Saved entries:
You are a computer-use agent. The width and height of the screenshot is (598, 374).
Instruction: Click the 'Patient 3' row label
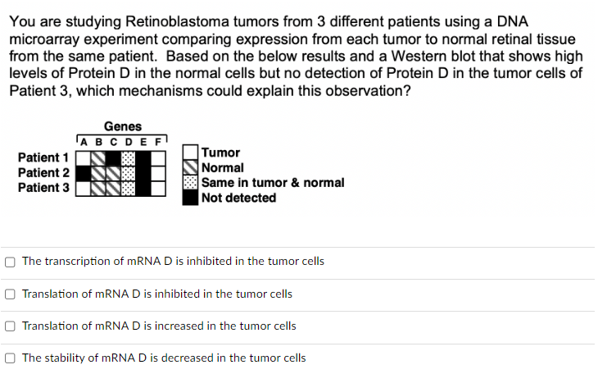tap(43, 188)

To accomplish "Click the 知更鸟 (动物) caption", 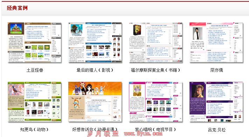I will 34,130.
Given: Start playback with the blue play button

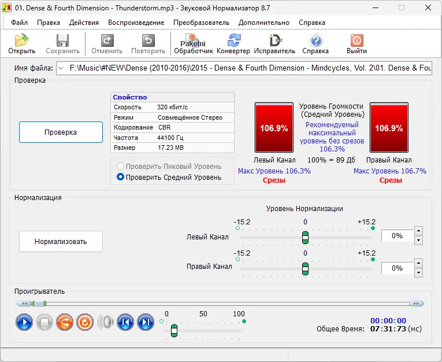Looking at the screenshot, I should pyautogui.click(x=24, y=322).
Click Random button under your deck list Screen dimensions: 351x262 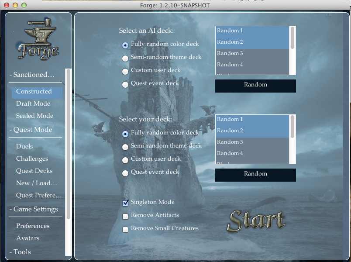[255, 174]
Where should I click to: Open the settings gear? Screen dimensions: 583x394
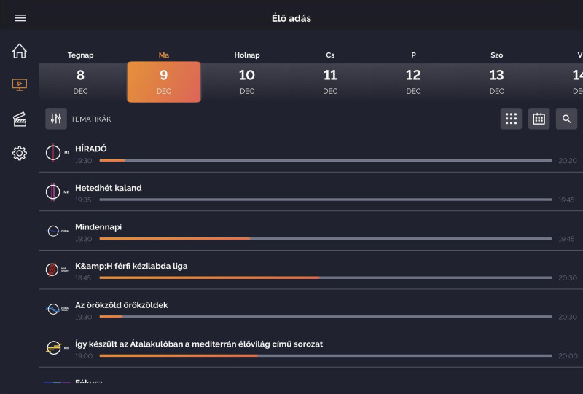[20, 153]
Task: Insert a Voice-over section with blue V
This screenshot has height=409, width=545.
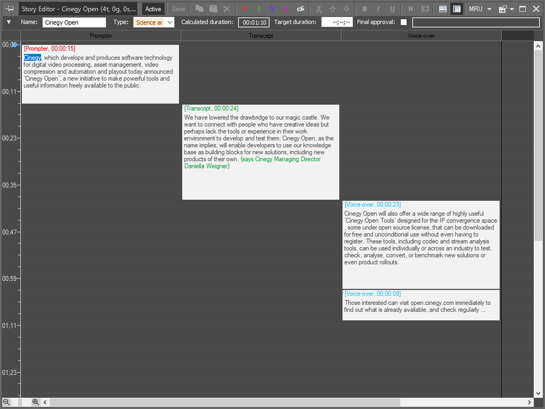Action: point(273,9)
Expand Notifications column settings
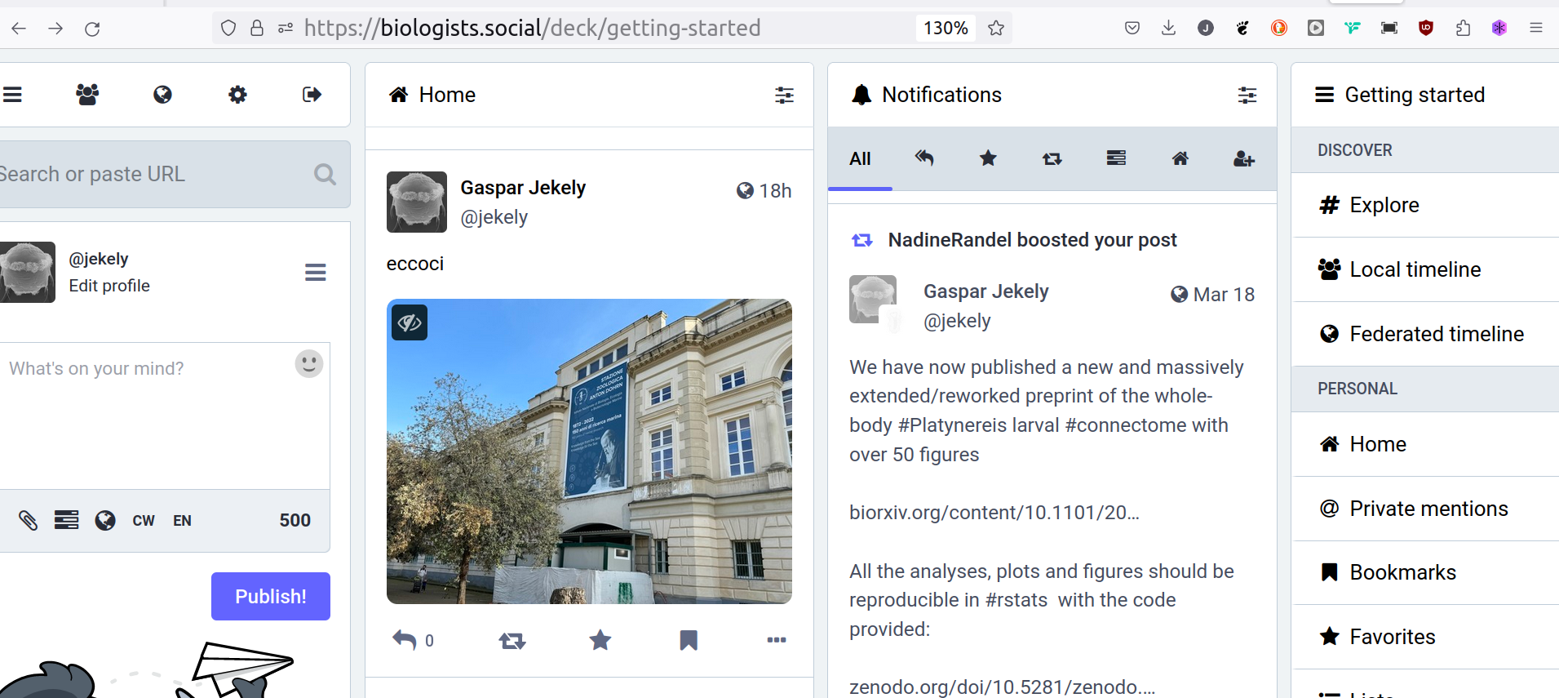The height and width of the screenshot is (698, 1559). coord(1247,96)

YOUR OBJECTIVE
Please return, exactly and with pictures omitted, the lines from the line holding "Task: Insert a Voice-over section with blue V" through the end of the data above, inclusive.

WORKED SOLUTION
Task: Insert a Voice-over section with blue V
This screenshot has height=409, width=545.
Action: point(273,9)
Expand Notifications column settings
The height and width of the screenshot is (698, 1559). coord(1247,96)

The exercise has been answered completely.